Ebert drew from a deep well when selecting films for the series. Some were contemporary to the session (Taxi Driver in 1982, JFK in 1992, Fight Club in 2001), but the majority were gilded classics by the time they got the Interruptus treatment. Citizen Kane, Notorious, and The Third Man were the first trio dissected in Boulder.

Phantom Thread continues Larsen’s tendency of choosing newer movies for inspection, a conscious diversion from the event’s legacy. Larsen adds, “For a first-time Interruptus in Chicago, we knew we needed something that people would be excited about seeing again as soon as they heard the title so that they'd be willing to give something new and different like Interruptus a try.”

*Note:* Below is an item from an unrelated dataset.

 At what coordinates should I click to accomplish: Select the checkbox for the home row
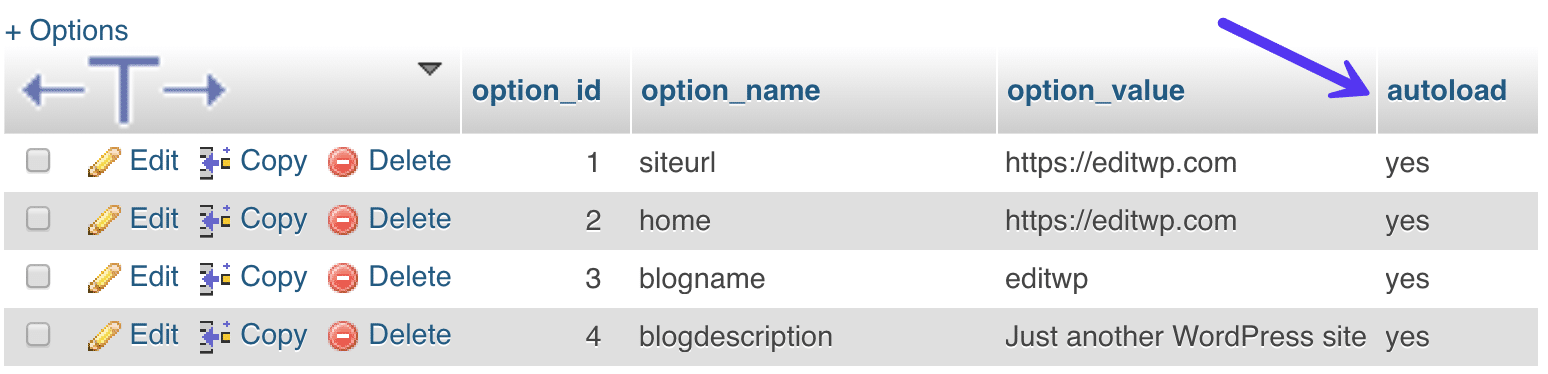(38, 219)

Phantom Thread centers on 1950s London fashion designer Reynolds Woodcock (Daniel Day-Lewis) and his muse, Alma (Vicky Krieps). The premise is simple enough, but just as Woodcock stitches messages into the lining of his pieces, director Paul Thomas Anderson fills his stories with details for us to uncover. Larsen cites the rich production design, editing, and music among the elements he looks forward to probing in the Film Center’s nearly 200-seat main house.

Befitting a film about a dressmaker, costumes also play a lead role in Phantom Thread. To bolster the discussion on December 5, Larsen enlisted Bambi Breakstone, veteran television costume designer and Fashion Design professor at the School of the Art Institute of Chicago. She will critique the accuracy and significance of the period wardrobe in the film.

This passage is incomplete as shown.